The Vancouver Canucks have the sixth-best points percentage in the NHL since Bruce Boudreau took over behind the bench in December. (Photo by Derek Cain/Icon Sportswire via Getty Images)
The Vancouver Canucks have the sixth-best points percentage in the NHL since Bruce Boudreau took over behind the bench in December. (Photo by Derek Cain/Icon Sportswire via Getty Images)

What was particularly unique about this NHL season was the immediate divide which formed between the teams that managed a level of competence and those who hadn't. Chasms formed at the postseason boundary, and it seemed unlikely — even as early as the extended COVID-19 holiday — that a team would be capable of traversing that space.

That's held true for the most part, especially in the Eastern Conference. But now into the final two weeks of the season, one team is threatening to cover that ground.

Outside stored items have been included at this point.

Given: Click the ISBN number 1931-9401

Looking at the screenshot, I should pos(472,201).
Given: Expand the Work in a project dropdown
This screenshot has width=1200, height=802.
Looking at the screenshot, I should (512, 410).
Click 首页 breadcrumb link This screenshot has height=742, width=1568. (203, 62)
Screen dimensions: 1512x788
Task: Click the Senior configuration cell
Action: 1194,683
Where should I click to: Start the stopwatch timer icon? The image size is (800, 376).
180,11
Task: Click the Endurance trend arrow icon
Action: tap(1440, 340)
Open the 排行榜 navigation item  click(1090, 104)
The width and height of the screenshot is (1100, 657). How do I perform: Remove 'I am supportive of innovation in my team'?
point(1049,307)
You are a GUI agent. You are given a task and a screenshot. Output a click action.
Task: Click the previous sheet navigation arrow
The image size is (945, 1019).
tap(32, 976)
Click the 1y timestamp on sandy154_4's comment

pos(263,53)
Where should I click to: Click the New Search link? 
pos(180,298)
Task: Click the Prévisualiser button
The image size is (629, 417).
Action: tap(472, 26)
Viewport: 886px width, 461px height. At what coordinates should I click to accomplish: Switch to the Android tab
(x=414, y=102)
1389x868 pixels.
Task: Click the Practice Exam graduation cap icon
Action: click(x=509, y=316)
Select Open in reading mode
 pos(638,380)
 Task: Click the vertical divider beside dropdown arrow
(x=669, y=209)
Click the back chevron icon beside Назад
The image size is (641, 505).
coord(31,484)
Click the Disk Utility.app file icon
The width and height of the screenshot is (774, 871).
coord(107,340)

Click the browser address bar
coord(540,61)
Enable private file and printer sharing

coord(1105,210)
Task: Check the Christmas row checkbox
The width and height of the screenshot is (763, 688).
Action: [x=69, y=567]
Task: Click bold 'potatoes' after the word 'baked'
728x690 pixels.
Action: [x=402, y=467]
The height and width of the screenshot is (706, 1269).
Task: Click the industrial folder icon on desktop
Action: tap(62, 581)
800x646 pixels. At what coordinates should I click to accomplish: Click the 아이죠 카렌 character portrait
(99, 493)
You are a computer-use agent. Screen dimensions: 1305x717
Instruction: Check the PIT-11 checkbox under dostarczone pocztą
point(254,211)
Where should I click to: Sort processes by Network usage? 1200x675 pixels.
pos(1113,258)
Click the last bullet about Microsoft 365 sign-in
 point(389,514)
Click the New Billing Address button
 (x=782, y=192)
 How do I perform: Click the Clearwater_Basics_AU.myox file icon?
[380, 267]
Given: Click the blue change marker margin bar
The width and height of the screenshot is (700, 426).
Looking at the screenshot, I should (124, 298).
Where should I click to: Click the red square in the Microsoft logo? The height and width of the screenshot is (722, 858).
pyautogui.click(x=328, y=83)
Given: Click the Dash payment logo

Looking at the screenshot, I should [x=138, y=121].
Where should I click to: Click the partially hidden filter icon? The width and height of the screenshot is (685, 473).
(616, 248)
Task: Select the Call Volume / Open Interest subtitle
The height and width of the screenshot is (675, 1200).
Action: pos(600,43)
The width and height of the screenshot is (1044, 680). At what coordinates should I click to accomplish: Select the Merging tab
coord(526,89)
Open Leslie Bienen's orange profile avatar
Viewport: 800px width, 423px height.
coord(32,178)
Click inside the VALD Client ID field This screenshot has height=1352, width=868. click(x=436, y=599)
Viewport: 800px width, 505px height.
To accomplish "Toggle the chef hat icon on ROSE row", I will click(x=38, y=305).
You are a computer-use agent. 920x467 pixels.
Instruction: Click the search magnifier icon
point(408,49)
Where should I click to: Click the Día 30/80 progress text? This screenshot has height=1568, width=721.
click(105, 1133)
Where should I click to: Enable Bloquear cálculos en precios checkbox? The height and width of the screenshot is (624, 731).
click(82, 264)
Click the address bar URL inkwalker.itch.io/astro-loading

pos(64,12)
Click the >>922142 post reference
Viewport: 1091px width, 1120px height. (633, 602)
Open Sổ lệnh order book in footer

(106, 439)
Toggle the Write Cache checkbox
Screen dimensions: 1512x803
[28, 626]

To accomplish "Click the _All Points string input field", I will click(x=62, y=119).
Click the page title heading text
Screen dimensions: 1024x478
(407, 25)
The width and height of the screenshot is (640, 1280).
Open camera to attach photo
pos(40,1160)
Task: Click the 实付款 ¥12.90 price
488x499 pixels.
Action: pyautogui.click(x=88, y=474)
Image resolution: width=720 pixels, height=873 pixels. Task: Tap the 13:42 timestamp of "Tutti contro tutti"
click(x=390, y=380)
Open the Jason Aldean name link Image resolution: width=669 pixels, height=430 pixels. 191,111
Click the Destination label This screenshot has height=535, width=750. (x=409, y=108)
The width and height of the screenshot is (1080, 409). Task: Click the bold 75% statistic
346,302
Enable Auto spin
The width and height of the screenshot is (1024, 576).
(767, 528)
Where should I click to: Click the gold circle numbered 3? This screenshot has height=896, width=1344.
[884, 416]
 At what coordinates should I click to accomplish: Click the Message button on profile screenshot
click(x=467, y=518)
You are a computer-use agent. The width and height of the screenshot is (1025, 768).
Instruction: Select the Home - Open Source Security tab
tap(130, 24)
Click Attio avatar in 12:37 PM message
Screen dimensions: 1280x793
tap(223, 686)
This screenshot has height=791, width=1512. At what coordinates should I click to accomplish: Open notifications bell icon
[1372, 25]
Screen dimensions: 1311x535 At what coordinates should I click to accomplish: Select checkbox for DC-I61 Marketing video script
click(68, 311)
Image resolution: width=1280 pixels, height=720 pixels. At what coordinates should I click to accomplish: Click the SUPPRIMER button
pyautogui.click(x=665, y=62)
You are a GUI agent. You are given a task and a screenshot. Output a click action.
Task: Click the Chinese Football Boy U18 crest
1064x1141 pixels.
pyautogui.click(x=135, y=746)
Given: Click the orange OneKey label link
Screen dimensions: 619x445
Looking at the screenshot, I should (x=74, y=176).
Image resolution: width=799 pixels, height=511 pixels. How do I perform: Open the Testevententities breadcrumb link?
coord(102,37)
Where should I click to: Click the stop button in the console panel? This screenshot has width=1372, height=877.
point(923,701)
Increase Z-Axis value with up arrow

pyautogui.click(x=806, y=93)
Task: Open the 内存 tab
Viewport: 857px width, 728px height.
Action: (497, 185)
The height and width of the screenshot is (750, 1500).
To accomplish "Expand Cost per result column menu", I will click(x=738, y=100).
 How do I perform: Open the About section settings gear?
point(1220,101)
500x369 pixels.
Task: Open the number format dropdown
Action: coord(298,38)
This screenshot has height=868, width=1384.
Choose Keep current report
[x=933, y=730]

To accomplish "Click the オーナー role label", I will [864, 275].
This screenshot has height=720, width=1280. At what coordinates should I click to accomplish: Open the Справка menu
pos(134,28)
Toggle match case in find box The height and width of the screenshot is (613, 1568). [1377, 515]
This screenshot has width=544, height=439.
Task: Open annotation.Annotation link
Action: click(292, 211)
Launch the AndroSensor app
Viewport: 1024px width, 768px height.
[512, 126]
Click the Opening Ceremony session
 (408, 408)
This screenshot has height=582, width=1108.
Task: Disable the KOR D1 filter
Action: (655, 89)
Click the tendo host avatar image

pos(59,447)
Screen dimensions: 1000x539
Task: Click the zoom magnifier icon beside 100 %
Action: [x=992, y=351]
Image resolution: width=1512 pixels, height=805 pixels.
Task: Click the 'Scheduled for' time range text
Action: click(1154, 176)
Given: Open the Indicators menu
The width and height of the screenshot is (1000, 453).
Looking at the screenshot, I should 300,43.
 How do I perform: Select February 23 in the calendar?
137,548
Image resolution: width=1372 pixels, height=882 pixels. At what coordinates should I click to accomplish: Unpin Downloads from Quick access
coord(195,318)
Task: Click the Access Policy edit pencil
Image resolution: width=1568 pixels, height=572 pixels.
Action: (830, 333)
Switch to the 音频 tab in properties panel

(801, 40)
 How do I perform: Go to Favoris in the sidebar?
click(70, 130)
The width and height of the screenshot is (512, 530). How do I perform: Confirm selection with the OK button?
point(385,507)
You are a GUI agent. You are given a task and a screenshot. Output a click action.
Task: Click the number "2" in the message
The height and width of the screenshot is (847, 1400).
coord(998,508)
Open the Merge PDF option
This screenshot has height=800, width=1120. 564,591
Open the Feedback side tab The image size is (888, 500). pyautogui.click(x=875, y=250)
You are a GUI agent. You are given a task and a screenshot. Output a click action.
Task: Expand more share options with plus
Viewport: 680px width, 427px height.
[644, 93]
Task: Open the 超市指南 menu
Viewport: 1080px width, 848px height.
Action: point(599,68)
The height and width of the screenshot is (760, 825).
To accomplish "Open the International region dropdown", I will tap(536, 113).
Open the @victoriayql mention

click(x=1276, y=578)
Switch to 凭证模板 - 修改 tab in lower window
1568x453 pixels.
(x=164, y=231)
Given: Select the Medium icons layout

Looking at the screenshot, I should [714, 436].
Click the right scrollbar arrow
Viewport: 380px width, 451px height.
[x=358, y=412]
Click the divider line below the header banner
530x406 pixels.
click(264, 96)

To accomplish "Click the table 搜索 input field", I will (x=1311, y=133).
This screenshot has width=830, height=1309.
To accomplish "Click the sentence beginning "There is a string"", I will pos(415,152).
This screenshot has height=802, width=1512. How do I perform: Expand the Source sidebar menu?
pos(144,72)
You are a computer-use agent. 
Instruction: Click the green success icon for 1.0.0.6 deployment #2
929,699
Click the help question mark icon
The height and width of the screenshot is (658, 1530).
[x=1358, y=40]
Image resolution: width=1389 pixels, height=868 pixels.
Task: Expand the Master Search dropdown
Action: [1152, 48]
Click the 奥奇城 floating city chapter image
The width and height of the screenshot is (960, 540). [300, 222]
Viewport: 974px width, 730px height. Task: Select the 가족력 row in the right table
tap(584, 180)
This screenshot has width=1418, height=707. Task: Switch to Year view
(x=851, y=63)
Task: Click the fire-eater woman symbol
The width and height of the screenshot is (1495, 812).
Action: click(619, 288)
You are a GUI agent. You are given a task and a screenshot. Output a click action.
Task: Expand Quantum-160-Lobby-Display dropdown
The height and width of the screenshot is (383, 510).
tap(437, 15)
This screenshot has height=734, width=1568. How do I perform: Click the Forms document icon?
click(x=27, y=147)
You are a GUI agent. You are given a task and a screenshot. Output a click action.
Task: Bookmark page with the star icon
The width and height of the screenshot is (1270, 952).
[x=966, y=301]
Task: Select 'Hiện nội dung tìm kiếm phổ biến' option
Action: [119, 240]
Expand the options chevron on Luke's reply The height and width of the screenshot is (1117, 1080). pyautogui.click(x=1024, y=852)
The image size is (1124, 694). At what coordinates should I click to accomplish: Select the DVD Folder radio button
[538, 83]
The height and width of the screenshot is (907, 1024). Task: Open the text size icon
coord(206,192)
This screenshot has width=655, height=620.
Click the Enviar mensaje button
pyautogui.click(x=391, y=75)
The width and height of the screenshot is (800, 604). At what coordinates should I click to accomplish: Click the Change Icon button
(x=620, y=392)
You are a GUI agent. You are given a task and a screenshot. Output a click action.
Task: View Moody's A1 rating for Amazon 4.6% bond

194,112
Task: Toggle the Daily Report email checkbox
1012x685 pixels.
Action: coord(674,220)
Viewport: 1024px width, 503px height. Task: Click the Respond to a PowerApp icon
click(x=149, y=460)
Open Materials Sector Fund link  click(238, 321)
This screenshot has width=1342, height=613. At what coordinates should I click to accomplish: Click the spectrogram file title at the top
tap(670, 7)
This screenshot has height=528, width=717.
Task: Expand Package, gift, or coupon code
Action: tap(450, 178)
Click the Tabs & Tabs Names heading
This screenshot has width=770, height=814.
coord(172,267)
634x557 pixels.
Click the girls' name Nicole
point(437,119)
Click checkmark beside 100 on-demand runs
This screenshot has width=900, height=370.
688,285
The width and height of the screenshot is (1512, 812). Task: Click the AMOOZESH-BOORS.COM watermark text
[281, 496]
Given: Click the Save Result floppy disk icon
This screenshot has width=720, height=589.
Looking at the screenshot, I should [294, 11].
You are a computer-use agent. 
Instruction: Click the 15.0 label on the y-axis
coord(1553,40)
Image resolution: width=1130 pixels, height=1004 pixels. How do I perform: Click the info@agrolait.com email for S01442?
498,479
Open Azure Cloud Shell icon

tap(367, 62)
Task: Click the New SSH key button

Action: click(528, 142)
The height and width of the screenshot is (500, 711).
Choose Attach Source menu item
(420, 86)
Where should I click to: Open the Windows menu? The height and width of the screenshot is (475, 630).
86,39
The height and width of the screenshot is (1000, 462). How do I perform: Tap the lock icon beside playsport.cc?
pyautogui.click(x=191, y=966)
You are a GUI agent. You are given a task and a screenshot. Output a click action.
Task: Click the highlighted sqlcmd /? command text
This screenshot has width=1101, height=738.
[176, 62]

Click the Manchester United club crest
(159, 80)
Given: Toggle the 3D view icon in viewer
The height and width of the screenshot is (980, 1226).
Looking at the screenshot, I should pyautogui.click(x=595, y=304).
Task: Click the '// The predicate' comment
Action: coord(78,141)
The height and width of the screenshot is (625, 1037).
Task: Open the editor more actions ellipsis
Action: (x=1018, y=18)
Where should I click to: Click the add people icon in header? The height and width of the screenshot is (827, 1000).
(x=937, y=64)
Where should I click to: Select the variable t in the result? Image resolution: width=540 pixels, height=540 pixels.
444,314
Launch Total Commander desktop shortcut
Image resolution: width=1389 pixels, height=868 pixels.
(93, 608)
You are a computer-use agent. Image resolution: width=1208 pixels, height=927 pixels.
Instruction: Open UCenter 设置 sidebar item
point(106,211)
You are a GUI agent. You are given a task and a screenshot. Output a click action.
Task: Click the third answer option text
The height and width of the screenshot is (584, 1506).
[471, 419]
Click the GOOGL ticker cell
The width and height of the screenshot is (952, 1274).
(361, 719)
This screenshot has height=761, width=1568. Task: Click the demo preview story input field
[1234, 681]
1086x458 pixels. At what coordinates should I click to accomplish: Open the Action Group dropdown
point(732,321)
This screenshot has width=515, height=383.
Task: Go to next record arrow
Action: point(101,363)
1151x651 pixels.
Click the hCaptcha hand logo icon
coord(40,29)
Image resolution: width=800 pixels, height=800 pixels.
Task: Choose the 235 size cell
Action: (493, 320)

The Vancouver Canucks won their sixth game in a row on Monday night, handily beating one of the other bubble teams involved in the postseason chase in the Dallas Stars. Once without a hope, they are now just four points back in the division, and five in the wild card, while holding a game in hand on other players in a chase heading into the final stages. One of the teams running out of runway is the Vegas Golden Knights, who stand in the Canucks' way of simply tracking down the division's third-seeded Los Angeles Kings.

In any case, if the Canucks do manage to pound down a door, they will have had to outperform a combination of teams to have done so.

Either door — be it into the Pacific Division's top three or the wild card — requires the same thing of the Canucks, which is a near-perfect run down the stretch. Vancouver has six games left, including three versus teams holding down postseason spots in the division, another against a playoff team in the opposite division, and two versus non-playoff teams. Five wins from the remaining six — and 96 points on the season — wouldn't necessarily be enough.

It's an extreme long shot, and probably not the outcome anyone should anticipate. But since the moment Bruce Boudreau arrived in town, we have had to be careful putting a lid on our expectations.

If it were a truer meritocracy, or a definitive measure of the very best 16 teams in the NHL in this exact moment, the Canucks would earn entry into the Stanley Cup playoffs without much question. Since the change at coach, and more specifically the guidance switching from Travis Green to Boudreau, the Canucks are 30-13-8 and own the sixth-best record by points percentage in the entire NHL. They are just below the Carolina Hurricanes and slightly ahead of the Calgary Flames and Boston Bruins, wedged smack-dab in the middle of the shortlist of teams considered legitimate contenders for the Stanley Cup.

Vancouver stands out in several ways beyond the obvious when examining the list of top-performing teams over the last four months. These are the teams that loaded up at the trade deadline, while Vancouver was criticized for not selling enough. There are other, less-impressive factors that suggest the Canucks are outliers, too, including a negative over shot-attempt share and the second-best overall save percentage behind the great Thatcher Demko propping up some average offensive numbers.

Many things point to the Canucks not belonging — numbers and common sense each work fine. And yet here they stand, performing among the best teams for the large majority of the season. And more importantly, since turning the page on the one thing that can undermine the success of a team: a fractured relationship between previous coach and team.

It is that start under Green, and the performance that looked more like protest from players like Elias Pettersson, which will likely prove to be insurmountable.

In some ways, though, falling just short of the postseason is the best result for a team in a position like Vancouver is in. A renewed confidence without false belief. A coach that is clearly right for this team. A new executive team with a better idea of what's real, and what's not, as it charts out the path for the future.

It started out as the season from hell. This was a last-place team when it made the changes that needed to be made.

Now, despite what happens over the next six games and perhaps beyond, it's hard to spin it as anything short as a success.